She understood that. It wasn’t like she was really on her A game these days. When she wasn’t working, showers were intermittent, napping was the priority, and she’d finally shopped for maternity pants, since she couldn’t button her jeans anymore.

“That wasn’t me asking you to do anything about it,” she murmured, refusing to be embarrassed. Not her fault that there was a whole ton of blood flow below her waist. Well, notonlyher fault.

“You need sex?” He scratched his neck like he wasn’t sure what to do with this information.

“No.” She shook her head. “I need a pressure release. No sex necessary.”

“Oh.” Bax frowned.
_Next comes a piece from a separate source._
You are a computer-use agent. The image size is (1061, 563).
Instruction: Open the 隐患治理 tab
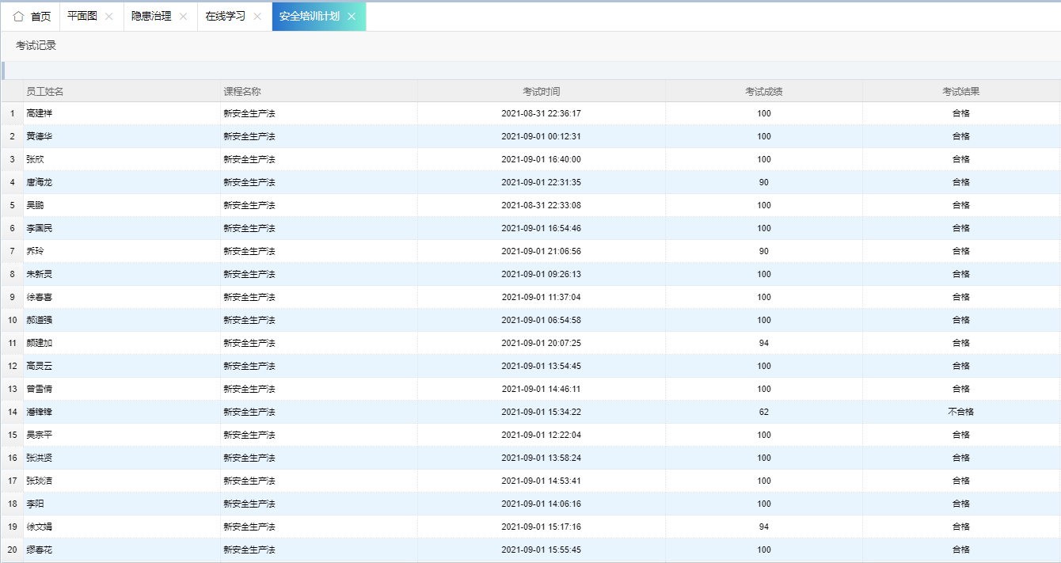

Then he gave her two thumbs-up. “If that’s what you need, I’m here for you.”

“Bax?” She pushed herself up to sit.

He stared at her chest. Another side effect of pregnancy? Her breasts had grown two whole cup sizes.

Bax seemed lost in a trance, staring at her cleavage. Probably because the overnight transformation had shocked him too.

“Bax?” She said his name again.

He seemed to pull himself from his cleavage trance. “What? Yeah?”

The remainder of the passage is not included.